[Tasks to perform]
1. For the passage on authorship in International Relations journals, decide whether each statement below agrees with it: (a) Authors' PhD institutions were traced through departmental websites, professional social networks, and general web search. (b) The results were aggregated at the level of individual countries. (c) International Relations of the Asia-Pacific and Chinese Journal of International Politics are published by Cambridge University Press. Answer yes or no for each and quote the words of the passage that decide it.
2. Reproduce the part of the passage on authorship in International Relations journals that opens with the words containing "For each article" and closes with "of world regions.".
3. Write the next part of the passage on authorship in International Relations journals, continuing from where it stops.

[Passage to read]

For each article in these journals, the authors’ institutional affiliation at the time of publication has been coded based on the information indicated directly in the journal articles, or in some cases in each (print) issue. This allows us to assign a regional base to each author.  In addition to geographical base, we also investigated where authors obtained their PhD degrees. This required extensive research on authors’ biographies via departmental websites, professional social networks, and general web search. Both pieces of information point to specific institutions and countries, but for the sake of simplicity the results were aggregated at the level of world regions.

The existing literature on global inequalities in IR tends to operate with meta-geographical terms like ‘core’ versus ‘periphery’, ‘West’ versus ‘non-West’, and ‘North’ versus ‘South’. Such terms can surely be useful, and sometimes unavoidable, heuristic devices when describing the structural inequalities in the discipline. However, aggregating can also be seen as problematic and over-simplistic. This becomes most evident when categories are applied to the scholarly communities of entire regions or collections of regions, which are often not uniformly ‘peripheral’ or ‘core’.[26] Even for specific journals, it is never clear-cut. There might be good justifications for considering International Organization, for instance, as a ‘core’ journal, but do International Relations of the Asia-Pacific or Chinese Journal of International Politics count as ‘periphery’ journals when they have senior U.S. and European academics on the editorial board and are published by Oxford University Press?

[Data excerpt]
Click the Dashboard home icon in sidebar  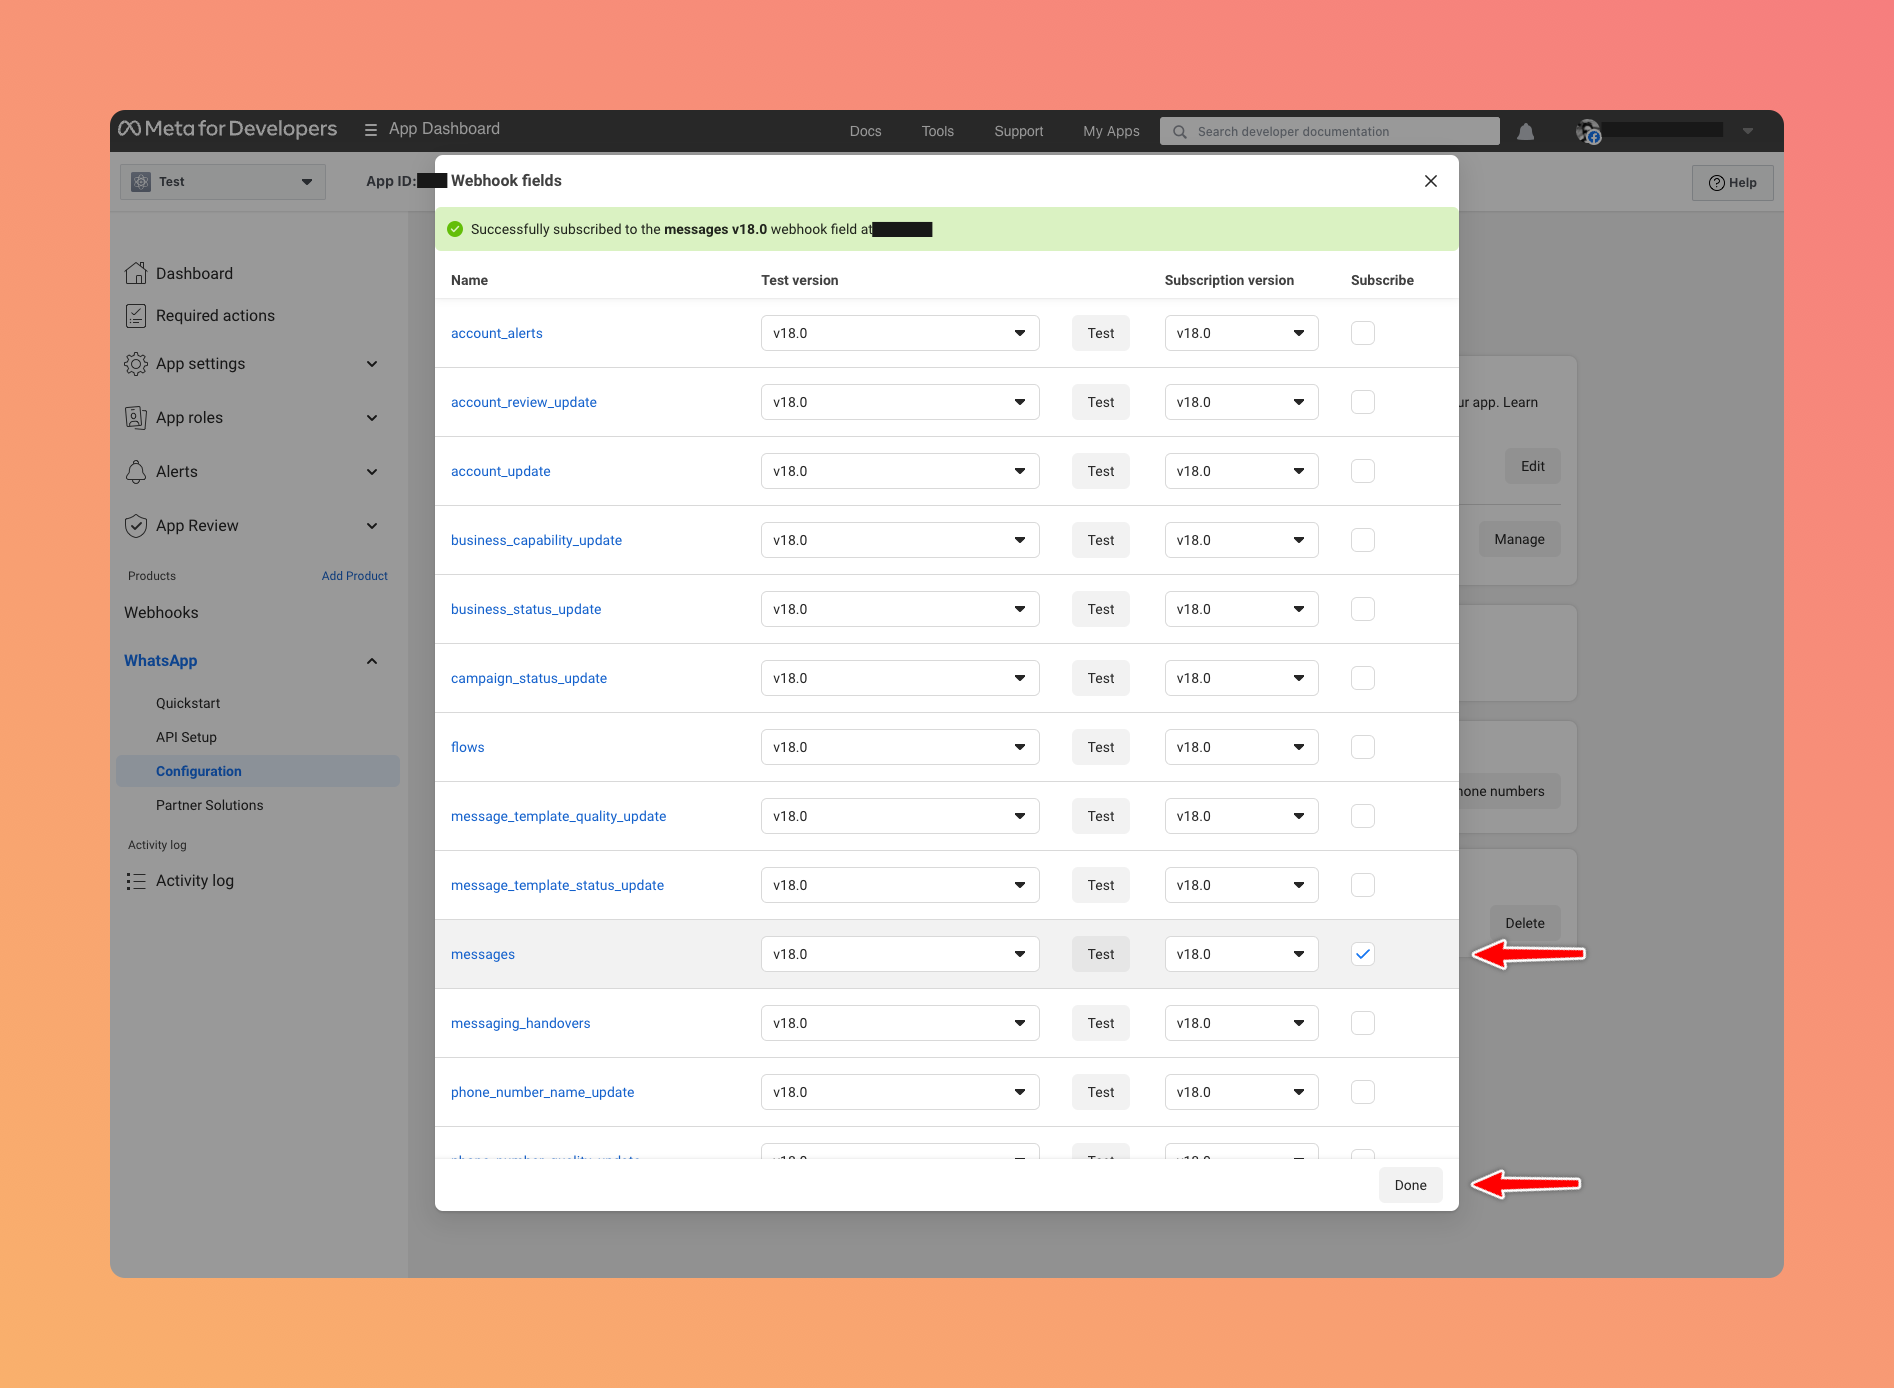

[Outputs by task]
1.
(a) Yes: "This required extensive research on authors’ biographies via departmental websites, professional social networks, and general web search."
(b) No: "for the sake of simplicity the results were aggregated at the level of world regions."
(c) No: "are published by Oxford University Press"

2.
For each article in these journals, the authors’ institutional affiliation at the time of publication has been coded based on the information indicated directly in the journal articles, or in some cases in each (print) issue. This allows us to assign a regional base to each author.  In addition to geographical base, we also investigated where authors obtained their PhD degrees. This required extensive research on authors’ biographies via departmental websites, professional social networks, and general web search. Both pieces of information point to specific institutions and countries, but for the sake of simplicity the results were aggregated at the level of world regions.

3.
The same problem applies to the identification of author affiliation. Rather than focus on the crude categories of ‘core’ and ‘periphery’, we prefer to operate with nine geographical regions. Given the dominance of the Anglophone world in the journals we examine, and the wider discipline, we operate with distinct categories for North America, Australia and New Zealand, and the United Kingdom – what has sometimes been called the “Anglo-American condominium”.[27] Together with Continental Europe, these regions are often considered the ‘transatlantic core’ of IR. In addition to this, we distinguish Latin America and the Caribbean, East Asia, South and Southeast Asia, the Middle East and North Africa, and Sub-Saharan Africa. We acknowledge that these regional classifications are not unproblematic either, but they provide a more nuanced disaggregation than the more meta-geographical terms ‘core’ and ‘periphery’. It is also important to note that this classification is purely based on the authors’ geographical location and is not a study of their ethnicity or nationality. Therefore, scholars based in the ‘core’ may very well be nationals of a country associated with the ‘periphery’, and vice versa.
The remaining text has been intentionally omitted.